_Request_
Write the next part of the piece about neglected lawns in North Raleigh neighborhoods, picking up after its final line.

**** Text provided

Normally I head out the door with my attention on getting to work as probably most of us do.  But this was a Saturday, and I decided to take it easy and ride around the neighbor. What I saw was disturbing.  There wasn’t just a yard here and there that was in apparent neglect, there were whole sections of the neighborhood.  When I returned home, I found a newspaper in the driveway– the North Raleigh News.  And this article caught my eye, and said just about everything that needs to be said. It’s by Jason Foster.  Here’s some exerpts.

As I roam the northern part of the city looking for a place for my family to live, I keep coming across middle-class neighborhoods that are, shall we say, lawn work challenged.

That’s not to say the overgrowth has reached jungle-like proportions, but it’s enough to make me wonder whether mowing the grass and lawn care in general have fallen out of fashion. And it’s not just one or two houses per neighborhood, It’s row after row of suspect lawns, and it gives me pause.

It’s frustrating to see a great house listing, then drive to the neighborhoods and be greeted with a first impression that says “You don’t want to live here”.

Full disclosure: I dread mowing the lawn as much as anyone.  It might actually be the thing in life I enjoy the least.

But there comes a point when the uncut grass, weeds growing in all directions, the kids toys strewn about send the message that the owners just don’t care anymore. Maybe some really don’t care. But if that’s the case, I have no desire to live in your neighborhood. 

To be fair, there are well manicured lawns in each neighborhood I’ve visited.  It’s obvious these people want their yards to have a pleasant appearance/  I applaud them.  But for you folks who are strangers to the mower, what’s the deal?

It’s frustrating to see a great house listing, then drive to the neighborhoods and be greeted with a first impression that says “You don’t want to live here”.

Is it apathy? Are you on vacation all summer? Are you just too busy? Is it just not that big a deal to your homeowners’ association?

Here’s my thinking and Id guess the thinking of others looking to buy. If someone doesn’t care about the appearance of his yard, them he probably isn’t giving his house the attention it deserves.  That attitude spreads throughout the neighborhood and a ‘why bother?’ feeling gains a foothold.  Over time, that doesn’t bode well for property values and resale potential.

I’m not saying everybody needs elaborate landscaping, or should hire a lawn service or spend large amounts of money to make the yard look nice.  Just do your part to keep things presentable.  Appearances do matter.

(reprinted with permission from Jason Foster, Editor, North Raleigh News, an N&O publication, Sunday, August 8, 2010.)

********
**** Information supplied

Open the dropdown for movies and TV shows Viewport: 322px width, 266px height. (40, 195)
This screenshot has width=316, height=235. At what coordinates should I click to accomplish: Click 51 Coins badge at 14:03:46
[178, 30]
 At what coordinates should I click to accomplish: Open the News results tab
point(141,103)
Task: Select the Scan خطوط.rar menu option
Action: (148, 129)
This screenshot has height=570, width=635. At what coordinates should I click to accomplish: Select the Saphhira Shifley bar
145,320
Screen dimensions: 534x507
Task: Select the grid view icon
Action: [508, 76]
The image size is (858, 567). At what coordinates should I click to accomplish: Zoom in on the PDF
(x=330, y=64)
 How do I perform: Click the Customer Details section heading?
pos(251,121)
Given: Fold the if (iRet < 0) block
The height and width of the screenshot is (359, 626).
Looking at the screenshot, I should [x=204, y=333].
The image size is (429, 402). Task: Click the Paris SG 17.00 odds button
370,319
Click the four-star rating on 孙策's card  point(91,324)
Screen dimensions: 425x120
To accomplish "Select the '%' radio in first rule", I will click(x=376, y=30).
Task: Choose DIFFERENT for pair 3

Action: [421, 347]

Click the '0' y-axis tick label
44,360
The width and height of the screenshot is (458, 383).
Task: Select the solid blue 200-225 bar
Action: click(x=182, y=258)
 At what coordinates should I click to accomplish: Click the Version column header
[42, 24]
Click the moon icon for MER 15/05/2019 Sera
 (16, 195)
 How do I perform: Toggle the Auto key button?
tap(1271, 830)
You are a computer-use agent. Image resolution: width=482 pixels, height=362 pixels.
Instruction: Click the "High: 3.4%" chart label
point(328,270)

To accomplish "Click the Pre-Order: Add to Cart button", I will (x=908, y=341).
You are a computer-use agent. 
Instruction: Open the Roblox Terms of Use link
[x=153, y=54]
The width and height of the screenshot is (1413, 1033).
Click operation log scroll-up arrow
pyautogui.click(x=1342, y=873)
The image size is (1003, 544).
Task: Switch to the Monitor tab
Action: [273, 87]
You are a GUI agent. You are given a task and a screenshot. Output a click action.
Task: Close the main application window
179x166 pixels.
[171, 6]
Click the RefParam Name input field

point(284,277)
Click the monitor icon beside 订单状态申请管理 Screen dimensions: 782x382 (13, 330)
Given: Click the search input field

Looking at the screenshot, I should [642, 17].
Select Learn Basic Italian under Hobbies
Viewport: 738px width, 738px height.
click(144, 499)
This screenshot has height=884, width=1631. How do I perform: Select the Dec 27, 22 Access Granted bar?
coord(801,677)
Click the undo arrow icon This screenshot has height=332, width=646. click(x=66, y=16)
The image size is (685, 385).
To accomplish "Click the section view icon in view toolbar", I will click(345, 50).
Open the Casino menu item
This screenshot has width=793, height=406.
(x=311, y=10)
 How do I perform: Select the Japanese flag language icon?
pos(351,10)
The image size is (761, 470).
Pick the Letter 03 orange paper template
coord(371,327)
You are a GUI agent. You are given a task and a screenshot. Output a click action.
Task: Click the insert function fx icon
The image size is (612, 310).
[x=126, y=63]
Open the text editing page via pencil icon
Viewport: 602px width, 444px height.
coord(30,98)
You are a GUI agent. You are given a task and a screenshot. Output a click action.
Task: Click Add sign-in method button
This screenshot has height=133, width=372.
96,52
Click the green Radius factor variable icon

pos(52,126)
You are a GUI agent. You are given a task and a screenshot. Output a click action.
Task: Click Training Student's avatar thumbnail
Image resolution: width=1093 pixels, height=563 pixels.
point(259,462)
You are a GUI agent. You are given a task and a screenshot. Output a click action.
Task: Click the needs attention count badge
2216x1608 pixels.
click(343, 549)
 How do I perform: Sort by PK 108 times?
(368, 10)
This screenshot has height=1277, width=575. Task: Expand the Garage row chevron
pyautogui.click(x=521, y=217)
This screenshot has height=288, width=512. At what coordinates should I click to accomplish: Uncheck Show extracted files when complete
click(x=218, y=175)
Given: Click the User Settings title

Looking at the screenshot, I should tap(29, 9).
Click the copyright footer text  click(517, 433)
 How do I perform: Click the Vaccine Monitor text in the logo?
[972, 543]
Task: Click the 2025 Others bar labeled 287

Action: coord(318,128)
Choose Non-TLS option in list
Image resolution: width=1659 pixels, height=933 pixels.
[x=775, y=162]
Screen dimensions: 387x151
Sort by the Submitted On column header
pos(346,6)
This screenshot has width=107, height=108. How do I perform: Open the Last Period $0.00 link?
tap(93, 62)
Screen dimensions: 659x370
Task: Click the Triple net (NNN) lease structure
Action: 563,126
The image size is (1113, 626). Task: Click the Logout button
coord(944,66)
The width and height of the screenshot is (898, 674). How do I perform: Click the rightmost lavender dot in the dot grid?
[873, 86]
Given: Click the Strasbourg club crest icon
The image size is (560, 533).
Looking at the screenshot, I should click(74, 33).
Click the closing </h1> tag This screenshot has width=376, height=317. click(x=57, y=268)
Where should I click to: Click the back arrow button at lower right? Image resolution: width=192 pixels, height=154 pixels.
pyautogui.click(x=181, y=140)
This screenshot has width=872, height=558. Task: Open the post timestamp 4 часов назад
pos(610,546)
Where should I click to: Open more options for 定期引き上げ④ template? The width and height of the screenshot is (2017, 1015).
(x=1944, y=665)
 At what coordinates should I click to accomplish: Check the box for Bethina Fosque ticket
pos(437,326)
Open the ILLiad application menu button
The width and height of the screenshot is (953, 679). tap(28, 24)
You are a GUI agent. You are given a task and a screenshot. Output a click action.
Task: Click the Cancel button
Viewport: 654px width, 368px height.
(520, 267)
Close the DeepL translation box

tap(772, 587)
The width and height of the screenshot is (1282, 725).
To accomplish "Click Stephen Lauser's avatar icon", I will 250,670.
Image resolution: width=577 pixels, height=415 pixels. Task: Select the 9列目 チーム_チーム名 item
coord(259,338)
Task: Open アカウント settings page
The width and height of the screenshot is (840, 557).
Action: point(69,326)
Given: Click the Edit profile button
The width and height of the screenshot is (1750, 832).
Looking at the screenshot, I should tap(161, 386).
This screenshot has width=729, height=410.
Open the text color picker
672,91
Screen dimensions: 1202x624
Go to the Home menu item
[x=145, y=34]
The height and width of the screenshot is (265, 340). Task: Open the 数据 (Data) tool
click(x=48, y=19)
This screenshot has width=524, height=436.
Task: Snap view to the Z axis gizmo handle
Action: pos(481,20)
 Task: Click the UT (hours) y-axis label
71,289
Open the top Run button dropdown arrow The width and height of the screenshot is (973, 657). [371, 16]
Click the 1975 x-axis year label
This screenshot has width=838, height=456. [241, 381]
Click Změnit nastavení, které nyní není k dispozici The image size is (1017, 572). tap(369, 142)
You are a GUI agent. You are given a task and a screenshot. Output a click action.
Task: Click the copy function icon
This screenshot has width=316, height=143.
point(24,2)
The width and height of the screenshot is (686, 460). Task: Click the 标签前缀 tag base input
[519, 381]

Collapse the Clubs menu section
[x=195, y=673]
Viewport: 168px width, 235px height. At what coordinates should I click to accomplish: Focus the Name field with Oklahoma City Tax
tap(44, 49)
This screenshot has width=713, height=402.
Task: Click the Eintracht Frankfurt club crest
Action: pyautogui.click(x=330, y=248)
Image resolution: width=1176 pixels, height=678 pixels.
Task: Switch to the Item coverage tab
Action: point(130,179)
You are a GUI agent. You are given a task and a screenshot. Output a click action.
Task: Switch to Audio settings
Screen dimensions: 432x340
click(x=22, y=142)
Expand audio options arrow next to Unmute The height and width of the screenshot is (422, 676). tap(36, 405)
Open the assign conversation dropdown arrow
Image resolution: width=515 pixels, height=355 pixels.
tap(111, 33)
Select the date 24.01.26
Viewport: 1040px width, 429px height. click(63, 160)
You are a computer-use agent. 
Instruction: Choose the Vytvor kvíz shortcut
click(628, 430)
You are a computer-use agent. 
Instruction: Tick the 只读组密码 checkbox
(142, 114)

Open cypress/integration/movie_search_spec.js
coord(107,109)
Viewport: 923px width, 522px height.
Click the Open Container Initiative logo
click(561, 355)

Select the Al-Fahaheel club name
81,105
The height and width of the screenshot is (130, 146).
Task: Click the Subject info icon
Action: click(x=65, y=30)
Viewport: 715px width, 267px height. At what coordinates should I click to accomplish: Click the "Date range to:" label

********

_Solved exercise_
[There are nearly a dozen letters going to homeowners this week concerning their lawns. -Paul]


  1. Justin says:

    Some homes are in bad shape, but let’s face it, it has been very hot and this crabgrass is a real pain. I think the tone of your letters is in bad taste as we are homeowners not school kids that need to be reprimanded.

    • Adam Gartenberg says:

      On behalf of the board, I do want to apologize for the tone of the letter. What was sent was the standard letter our management company had been using, and I agree that it is not the right tone. I had worked with them earlier this year to revise the letter, but by mistake they sent out the old version rather than the newer one.

      I hope everyone would agree that our goals for the community are the same – to have Alyson Pond be a beautiful, welcoming place for current and prospective residents. We do realize that there may be cases where there are extenuating circumstances, but there are also some residents that from time to time do need a reminder that their lawn or house may need more attention than they’ve been getting. Our goal, especially in a first notice (where we usually don’t know the which of the above conditions might apply), is to make sure things are brought to the homeowner’s attention and give them a chance to address the situation or respond to us should they feel like they need to explain the situation further.

  2. Carl Meinhardt says:

    Thanks to Paul for having the nerve to send the letter. So you have crabgrass? Why can’t you cut it? Why do we have to have an eucalyptus tree blocking one lane of Iman Dr.? Why do you have to wait unitl your crabgrass is over a foot tall to cut it? I have complained to Charleston Management and nothing has happended.

    If you think your neighbors yard won’t affect your wallet should you try to sell your house, guess again. If you want to live in a trailer park – move to one.

  3. Joanne says:

    It has been a hot summer and being told what to do by Paul is very obnoxious. Everyone has weeds and struggling to get rid of them, so give us a break until we can treat the problem.


    • Paul Martin says:

      Hi Joanne,

      It’s true that everyone has weeds. Now is the time to deal with them. The crabgrass is bolting, which means it is getting ready to go to seed. If you think you have a problem now, it will be much bigger next year, for you and your neighbors.

      The least costly way to deal with it is to pull it out by hand. If that is not possible, apply Round-up or an equivalent product. Mow it down before seed heads have a chance to form. Once it’s dead, remove it and seed the bare spots with fescue.

      Letters have not, and will not, go out to residents who are doing something about their lawns. Letters will go out to the people who don’t.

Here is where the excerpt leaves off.